Return the passage below on Traveller communities in the UK and the USA word for word, in full.

§ Source extract
──────────────────────────────

In the UK the Traveller communities are much more in the public eye. In the USA their race is largely uncounted by USA census, many families having no income, are also uncounted by the IRS, and others having no SSN gets them uncounted by the government on any level at all. There are several large Traveller Gypsy communities across the USA, but they slip through the cracks ignored and unnoticed, publicly seen only at amusement parks, fairgrounds, and festivals setting up the rides and selling their wares, than as quickly as they come, they a gone, not to be thought of again until next year’s festival comes around. Out of sight, out of mind, no one asks where they came from or where they are going, no one asks where they live, no one welcomes them as friends or equals, no one asks if they have access to health care or education, they exist like ghosts drifting in the sidelines, a minority race largely ignored.

──────────────────────────────

§ Stored items from a collection
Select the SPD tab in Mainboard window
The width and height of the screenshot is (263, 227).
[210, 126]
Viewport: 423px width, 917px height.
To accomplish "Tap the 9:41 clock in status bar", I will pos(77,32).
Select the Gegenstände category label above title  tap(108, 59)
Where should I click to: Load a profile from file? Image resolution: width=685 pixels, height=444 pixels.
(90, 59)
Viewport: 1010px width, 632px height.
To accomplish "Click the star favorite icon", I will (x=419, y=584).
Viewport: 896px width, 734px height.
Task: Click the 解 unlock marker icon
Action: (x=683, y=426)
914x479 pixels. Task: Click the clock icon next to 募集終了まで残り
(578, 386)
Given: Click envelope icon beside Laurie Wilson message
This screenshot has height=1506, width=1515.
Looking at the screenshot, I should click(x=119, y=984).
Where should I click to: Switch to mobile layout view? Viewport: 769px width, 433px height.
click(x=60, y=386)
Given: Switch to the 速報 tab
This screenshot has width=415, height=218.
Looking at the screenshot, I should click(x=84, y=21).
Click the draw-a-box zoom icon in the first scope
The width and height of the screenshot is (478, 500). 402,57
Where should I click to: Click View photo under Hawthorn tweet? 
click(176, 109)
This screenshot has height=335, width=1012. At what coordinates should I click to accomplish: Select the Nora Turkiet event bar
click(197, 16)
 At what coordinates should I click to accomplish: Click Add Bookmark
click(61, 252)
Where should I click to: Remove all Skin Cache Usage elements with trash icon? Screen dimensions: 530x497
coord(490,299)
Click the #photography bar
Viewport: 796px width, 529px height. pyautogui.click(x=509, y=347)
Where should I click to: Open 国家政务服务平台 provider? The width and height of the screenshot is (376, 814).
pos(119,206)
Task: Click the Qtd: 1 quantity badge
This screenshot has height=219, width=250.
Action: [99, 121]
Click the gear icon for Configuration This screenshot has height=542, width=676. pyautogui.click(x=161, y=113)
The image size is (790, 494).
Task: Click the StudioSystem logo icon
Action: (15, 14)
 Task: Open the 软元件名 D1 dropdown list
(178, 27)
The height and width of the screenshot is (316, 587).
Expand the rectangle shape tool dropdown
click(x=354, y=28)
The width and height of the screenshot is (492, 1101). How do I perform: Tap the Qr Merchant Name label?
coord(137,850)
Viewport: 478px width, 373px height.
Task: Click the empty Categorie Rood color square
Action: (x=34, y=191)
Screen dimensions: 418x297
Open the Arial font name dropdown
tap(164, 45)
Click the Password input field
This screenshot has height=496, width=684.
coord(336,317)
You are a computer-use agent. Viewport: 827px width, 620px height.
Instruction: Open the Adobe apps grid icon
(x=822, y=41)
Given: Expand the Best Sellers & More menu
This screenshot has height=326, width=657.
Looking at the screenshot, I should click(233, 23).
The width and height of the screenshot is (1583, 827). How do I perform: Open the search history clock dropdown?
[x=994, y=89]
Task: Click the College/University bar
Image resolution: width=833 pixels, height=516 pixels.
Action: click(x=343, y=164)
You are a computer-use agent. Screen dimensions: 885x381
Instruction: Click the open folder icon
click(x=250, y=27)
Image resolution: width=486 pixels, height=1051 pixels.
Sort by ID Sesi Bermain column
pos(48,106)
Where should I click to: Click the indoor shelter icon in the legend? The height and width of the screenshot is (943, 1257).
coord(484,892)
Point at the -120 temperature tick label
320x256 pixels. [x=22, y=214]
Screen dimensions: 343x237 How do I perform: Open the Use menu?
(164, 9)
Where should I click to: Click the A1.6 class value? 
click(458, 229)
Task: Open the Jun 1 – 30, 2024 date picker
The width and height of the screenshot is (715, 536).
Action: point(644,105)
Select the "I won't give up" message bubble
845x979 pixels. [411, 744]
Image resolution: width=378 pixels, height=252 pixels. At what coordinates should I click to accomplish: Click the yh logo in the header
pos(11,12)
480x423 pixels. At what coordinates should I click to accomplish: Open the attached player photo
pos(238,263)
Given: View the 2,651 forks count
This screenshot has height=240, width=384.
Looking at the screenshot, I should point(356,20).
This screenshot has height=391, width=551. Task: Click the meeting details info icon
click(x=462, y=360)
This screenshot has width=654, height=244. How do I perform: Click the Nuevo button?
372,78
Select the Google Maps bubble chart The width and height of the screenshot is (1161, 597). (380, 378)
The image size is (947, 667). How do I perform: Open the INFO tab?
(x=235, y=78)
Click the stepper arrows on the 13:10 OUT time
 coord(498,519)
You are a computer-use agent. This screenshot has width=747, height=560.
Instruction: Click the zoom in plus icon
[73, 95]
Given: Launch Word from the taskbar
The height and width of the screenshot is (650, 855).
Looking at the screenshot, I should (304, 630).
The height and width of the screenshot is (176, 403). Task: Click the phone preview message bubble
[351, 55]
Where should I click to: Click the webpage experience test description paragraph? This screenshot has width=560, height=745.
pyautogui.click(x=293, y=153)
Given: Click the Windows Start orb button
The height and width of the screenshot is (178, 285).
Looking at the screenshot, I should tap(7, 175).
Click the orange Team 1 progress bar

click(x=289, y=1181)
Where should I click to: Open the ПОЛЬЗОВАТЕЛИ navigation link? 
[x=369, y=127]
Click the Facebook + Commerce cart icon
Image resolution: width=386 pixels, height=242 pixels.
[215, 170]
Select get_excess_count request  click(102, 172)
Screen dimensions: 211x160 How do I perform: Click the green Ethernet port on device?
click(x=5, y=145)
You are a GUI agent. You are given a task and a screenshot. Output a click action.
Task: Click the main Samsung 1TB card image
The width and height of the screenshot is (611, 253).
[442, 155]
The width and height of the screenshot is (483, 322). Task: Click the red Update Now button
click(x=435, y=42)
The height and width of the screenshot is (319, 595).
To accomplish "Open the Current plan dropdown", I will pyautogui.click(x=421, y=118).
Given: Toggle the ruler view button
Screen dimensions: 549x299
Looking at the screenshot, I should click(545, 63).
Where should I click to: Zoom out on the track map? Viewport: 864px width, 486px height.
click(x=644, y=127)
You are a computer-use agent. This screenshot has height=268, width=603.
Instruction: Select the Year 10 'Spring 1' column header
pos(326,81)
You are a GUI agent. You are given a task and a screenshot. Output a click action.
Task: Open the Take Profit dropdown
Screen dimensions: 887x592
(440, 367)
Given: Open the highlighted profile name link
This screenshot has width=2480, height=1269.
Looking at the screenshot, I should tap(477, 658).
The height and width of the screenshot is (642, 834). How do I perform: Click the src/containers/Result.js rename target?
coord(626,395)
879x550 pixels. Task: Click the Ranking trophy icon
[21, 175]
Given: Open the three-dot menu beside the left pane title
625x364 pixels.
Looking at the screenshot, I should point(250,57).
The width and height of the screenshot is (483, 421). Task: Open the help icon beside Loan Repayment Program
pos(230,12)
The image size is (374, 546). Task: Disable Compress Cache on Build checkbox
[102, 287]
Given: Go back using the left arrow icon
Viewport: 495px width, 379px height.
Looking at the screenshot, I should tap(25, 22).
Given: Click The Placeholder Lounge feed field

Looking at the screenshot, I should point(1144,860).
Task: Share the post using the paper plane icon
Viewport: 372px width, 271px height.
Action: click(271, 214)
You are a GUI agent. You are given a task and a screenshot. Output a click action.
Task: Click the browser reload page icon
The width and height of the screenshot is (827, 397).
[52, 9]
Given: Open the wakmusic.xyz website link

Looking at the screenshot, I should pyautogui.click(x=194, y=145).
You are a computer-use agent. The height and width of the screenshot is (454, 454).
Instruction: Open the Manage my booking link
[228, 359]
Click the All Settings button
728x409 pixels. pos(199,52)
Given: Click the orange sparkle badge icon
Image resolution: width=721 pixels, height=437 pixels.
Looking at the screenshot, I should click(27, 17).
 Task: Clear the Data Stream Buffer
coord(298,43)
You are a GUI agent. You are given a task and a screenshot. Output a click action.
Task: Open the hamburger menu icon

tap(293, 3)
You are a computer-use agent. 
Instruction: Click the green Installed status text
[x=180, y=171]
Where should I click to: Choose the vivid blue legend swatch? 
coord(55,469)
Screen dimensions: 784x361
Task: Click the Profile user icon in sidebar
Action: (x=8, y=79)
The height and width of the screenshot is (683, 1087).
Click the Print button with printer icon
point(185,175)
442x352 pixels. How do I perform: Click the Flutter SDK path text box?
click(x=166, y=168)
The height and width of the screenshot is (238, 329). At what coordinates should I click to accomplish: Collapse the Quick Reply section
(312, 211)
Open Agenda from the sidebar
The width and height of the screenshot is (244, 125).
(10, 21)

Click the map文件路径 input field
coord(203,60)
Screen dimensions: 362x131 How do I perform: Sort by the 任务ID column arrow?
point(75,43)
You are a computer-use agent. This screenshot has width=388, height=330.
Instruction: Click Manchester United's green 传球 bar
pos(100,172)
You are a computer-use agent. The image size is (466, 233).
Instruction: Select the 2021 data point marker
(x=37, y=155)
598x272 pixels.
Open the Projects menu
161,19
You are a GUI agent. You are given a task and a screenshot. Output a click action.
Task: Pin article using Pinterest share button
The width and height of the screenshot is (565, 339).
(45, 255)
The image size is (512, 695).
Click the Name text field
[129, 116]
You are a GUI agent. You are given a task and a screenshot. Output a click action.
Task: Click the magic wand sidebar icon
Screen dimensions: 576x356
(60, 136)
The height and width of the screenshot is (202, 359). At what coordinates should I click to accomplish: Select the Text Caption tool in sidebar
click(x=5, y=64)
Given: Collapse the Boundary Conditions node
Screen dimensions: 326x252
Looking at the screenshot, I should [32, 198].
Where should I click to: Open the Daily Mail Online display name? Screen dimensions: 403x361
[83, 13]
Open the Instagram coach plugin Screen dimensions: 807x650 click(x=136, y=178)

──────────────────────────────

§ Solved exercise
In the UK the Traveller communities are much more in the public eye. In the USA their race is largely uncounted by USA census, many families having no income, are also uncounted by the IRS, and others having no SSN gets them uncounted by the government on any level at all. There are several large Traveller Gypsy communities across the USA, but they slip through the cracks ignored and unnoticed, publicly seen only at amusement parks, fairgrounds, and festivals setting up the rides and selling their wares, than as quickly as they come, they a gone, not to be thought of again until next year’s festival comes around. Out of sight, out of mind, no one asks where they came from or where they are going, no one asks where they live, no one welcomes them as friends or equals, no one asks if they have access to health care or education, they exist like ghosts drifting in the sidelines, a minority race largely ignored.